Especially, the finite field is suitable for implementing
hardware architecture. Finite field arithmetic is fundamental
to the implementation of a number of modern cryptographic systems
and schemes of certain cryptographic systems. Most arithmetic
operations, such as exponentiation, inversion, and division
operations, can be carried out using just a modular multiplier
or using power-sum architecture. Therefore, to reduce the complexity
of these arithmetic architectures, an efficient architecture for
multiplication over is necessary.
Aim of the paper : Our first goal is to find a new algorithm for modular multiplications using generalized irreducible polynomial.
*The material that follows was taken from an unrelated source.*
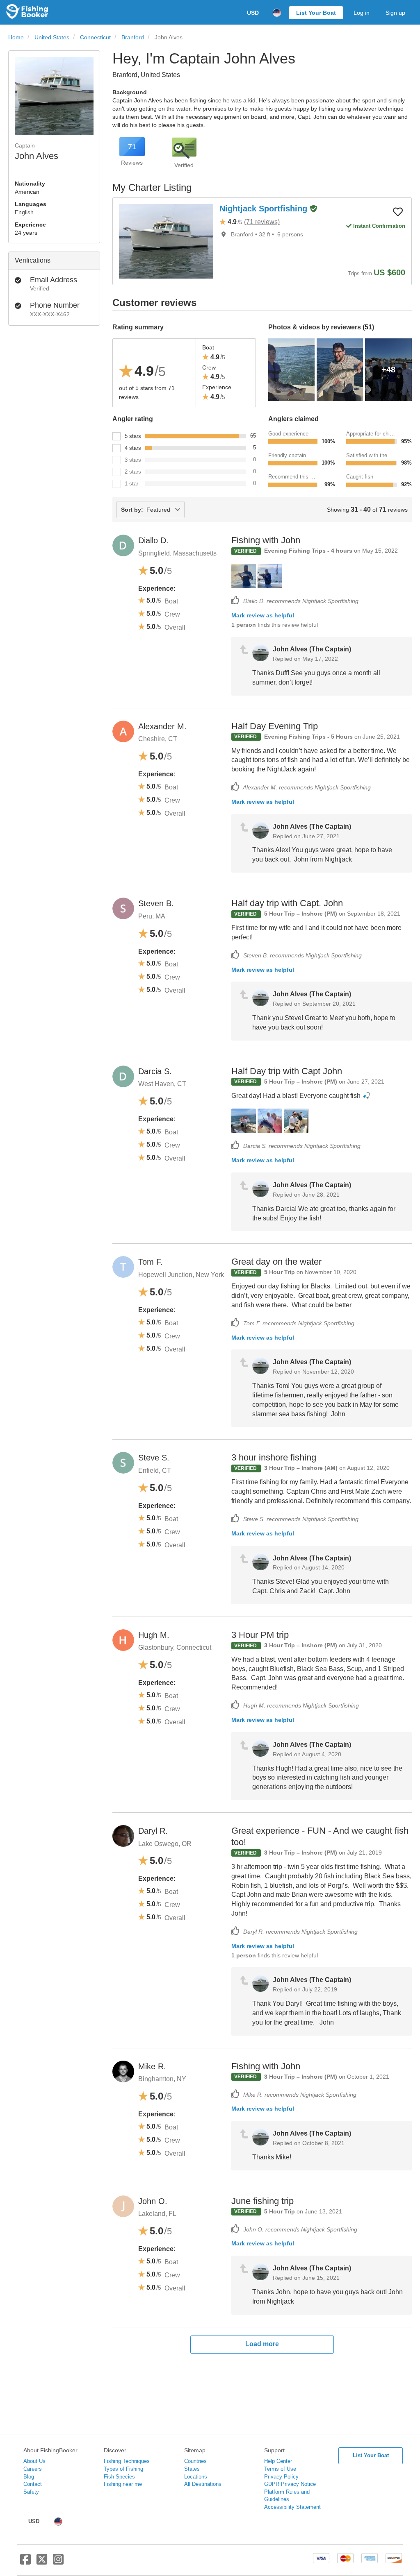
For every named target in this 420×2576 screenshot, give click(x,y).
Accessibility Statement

General modular multiplication is analyzed in detail to derive a new algorithm. The algorithm is used to design arithmetic architectures with a low hardware and time complexity. Thus, a parallel-in parallel -out systolic array and a serial-in serial-out systolic array are designed based on the proposed algorithm. They both are based on a standard basis over finite fields. Proposed architectures could be used as a basic architecture for modular exponentiation, which is the basic operation in most of public key cryptosystems.
Advantages of our idea : Proposed architectures get a better area-time complexity compared to the previous architectures. They could reduce about 20% of area-time complexity. Additionally, they could be especially used in the application, which requires restricted hardware requirements like smart cards.